* _Work task_
All lines below containing the string "computer" are to be copied.

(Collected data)
═══

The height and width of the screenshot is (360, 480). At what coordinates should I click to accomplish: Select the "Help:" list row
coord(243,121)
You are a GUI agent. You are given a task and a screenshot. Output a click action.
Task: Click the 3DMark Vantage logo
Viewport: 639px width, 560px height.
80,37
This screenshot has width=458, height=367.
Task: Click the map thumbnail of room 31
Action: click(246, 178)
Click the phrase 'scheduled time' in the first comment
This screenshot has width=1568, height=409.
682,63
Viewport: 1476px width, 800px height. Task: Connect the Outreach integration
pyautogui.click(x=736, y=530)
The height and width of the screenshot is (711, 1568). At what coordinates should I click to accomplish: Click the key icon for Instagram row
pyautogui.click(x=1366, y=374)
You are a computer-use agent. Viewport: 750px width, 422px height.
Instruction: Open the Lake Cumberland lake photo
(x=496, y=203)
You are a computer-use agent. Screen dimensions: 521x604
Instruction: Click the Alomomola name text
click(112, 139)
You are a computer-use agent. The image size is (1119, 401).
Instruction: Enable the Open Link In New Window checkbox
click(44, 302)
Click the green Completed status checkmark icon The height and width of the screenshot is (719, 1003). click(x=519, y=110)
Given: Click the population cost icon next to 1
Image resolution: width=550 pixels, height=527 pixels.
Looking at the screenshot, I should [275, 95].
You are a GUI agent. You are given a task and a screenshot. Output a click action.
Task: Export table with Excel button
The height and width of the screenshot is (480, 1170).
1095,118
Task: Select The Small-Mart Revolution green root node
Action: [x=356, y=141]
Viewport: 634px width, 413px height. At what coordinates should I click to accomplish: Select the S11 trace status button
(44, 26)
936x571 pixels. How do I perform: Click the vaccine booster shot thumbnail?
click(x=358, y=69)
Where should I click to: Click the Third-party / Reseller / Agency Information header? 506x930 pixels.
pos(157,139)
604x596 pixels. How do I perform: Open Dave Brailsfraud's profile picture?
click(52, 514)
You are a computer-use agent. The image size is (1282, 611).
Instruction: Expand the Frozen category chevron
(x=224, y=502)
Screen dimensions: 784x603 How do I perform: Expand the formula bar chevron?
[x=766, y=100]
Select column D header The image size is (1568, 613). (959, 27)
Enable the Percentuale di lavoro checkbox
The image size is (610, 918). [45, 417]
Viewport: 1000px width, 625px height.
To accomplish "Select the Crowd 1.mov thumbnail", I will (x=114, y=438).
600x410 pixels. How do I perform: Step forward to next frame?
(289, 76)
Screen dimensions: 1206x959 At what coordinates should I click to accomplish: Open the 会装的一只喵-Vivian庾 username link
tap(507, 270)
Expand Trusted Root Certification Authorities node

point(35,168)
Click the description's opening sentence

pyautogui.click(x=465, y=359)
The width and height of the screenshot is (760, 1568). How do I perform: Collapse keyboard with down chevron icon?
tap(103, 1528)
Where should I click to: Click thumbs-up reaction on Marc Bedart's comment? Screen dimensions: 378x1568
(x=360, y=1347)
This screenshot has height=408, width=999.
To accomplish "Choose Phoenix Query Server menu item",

═══

* _Solution for this exercise_
You are a computer-use agent. Viewport: 750px width, 422px height.
You are a computer-use agent. Screen dimensions: 521x604
You are a computer-use agent. The image size is (1119, 401).
You are a computer-use agent. The image size is (1282, 611).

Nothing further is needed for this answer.